▶ Page excerpt
* * *

DualShot Ransomware

The DualShot Ransomware is a file-locking Trojan that has emerged recently. The DualShot Ransomware also is referred to as Dsec Ransomware. Data-lockers like the DualShot Ransomware are one of the worst malware types a regular user can come across. Ransomware threats encrypt all the files present on a compromised computer and then require the user to pay a hefty ransom sum to obtain a decryption key, which will reverse the damage done to the data.

Propagation and Encryption

It is not clear how the authors of the DualShot Ransomware are distributing this file-locker. It is highly likely that the creators of the DualShot Ransomware are using phishing email campaigns to propagate this threat. Usually, targeted users would receive an email in their inbox that poses as an important message. The email in question would contain a fraudulent message alongside a macro-laced file or a corrupted link. Other commonly used propagation methods include fraudulent social media pages, torrent trackers, fake software downloads and updates, malvertising operations, etc. Upon compromising a computer, the DualShot Ransomware will scan its files and locate the ones that will be encrypted later. Next, the DualShot Ransomware will begin its encryption process and lock the targeted data. The DualShot Ransomware will not spare any documents, images, videos, audio files, presentations, archives, spreadsheets, databases, etc. The DualShot Ransomware will add a '.dsec' extension to all the locked files. For example, a file that the user named 'red-grape.pdf' will be renamed to 'red-grape.pdf.dsec.'

The Ransom Note

The DualShot Ransomware displays its ransom message in a new window, which is titled 'Warning.' In the ransom message, the attackers inform the victims that their data has been encrypted and they need to pay a ransom fee of $250 in Bitcoin. The authors of the DualShot Ransomware offer an email address so that the user can contact them – ‘jofkznve148172@outlook.com.' The victims are warned to pay sooner rather than later as the decryption key they need may be destroyed if they take too long.

* * *

▶ Input data
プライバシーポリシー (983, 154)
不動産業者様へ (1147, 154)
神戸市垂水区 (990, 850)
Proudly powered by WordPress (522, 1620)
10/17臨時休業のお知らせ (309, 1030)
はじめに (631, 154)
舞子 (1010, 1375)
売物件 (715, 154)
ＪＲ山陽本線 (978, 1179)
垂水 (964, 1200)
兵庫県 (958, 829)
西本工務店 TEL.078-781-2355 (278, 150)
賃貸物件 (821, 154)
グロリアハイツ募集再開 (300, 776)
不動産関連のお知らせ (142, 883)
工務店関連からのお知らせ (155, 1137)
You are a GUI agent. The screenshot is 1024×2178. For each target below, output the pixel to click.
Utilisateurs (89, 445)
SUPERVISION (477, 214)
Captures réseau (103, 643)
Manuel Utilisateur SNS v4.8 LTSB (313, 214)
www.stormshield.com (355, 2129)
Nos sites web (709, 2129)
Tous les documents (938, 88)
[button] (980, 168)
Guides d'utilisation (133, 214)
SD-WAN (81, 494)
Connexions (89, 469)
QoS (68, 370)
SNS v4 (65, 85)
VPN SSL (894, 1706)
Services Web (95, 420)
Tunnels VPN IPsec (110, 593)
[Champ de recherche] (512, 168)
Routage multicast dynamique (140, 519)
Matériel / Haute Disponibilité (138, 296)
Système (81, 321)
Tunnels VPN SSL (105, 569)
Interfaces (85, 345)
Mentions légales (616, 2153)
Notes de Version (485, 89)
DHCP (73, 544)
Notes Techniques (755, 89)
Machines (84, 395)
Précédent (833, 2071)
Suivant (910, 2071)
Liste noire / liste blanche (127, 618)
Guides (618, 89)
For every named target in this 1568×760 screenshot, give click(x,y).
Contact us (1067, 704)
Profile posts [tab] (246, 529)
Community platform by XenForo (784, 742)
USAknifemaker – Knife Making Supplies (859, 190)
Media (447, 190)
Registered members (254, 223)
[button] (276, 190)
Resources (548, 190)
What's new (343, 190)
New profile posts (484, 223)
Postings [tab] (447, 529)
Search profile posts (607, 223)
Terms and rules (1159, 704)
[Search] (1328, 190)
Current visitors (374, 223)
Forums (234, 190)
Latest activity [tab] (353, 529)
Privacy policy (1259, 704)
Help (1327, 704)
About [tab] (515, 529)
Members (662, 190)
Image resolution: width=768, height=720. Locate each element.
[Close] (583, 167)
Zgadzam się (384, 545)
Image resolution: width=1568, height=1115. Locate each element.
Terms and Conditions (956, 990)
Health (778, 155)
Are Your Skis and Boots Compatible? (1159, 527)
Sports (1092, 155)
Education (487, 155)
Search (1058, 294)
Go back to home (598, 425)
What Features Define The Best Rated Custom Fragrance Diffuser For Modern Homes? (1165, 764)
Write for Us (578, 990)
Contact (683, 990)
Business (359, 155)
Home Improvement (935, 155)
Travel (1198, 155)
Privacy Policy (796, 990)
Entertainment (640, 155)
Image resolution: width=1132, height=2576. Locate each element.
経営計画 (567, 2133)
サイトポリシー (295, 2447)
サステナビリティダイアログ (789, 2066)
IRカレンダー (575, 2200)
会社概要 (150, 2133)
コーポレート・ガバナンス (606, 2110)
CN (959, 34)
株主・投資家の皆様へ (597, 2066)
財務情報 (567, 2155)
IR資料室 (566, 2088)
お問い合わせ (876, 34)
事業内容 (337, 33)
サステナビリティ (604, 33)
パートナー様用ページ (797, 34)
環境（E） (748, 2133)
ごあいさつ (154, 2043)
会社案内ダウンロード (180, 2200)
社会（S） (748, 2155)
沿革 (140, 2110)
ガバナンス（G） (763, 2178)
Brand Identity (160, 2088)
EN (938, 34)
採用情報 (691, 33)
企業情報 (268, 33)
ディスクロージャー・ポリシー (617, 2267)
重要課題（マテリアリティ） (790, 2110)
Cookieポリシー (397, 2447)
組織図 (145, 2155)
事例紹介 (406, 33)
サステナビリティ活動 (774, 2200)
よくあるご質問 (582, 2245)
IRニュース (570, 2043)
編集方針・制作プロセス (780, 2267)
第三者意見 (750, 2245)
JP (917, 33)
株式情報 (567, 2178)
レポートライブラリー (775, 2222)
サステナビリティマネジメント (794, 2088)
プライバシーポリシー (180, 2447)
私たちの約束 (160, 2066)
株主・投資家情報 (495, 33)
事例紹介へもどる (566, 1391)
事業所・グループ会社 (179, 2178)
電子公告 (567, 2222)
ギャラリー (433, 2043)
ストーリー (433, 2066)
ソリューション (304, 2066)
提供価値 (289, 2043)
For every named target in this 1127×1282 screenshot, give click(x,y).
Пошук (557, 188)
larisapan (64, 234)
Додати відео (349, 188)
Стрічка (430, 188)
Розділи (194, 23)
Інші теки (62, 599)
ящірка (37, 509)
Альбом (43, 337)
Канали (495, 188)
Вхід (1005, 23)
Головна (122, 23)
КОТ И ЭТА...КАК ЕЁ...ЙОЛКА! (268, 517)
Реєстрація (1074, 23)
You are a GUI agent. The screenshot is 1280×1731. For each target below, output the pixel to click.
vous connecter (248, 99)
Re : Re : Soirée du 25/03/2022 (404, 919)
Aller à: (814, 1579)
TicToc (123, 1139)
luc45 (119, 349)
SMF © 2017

* * *

▶ Directions
(1) In the DualShot Ransomware article, how much ransom do the attackers demand, and in what currency?
(2) Write the next part of the DualShot Ransomware article, picking up after its last sentence.

▶ Exercise answers
(1) $250, paid in Bitcoin.

(2)
It is not a good idea to get in touch with cybercriminals like the creators of the DualShot Ransomware. It is common that users who pay the ransom fee demanded are not provided with the decryption key that is the only way to recover their files. This is why it is advisable to install a modern, trustworthy anti-virus software suite, which will not only rid you of the DualShot Ransomware but also make sure you do not find yourself in this situation again in the future.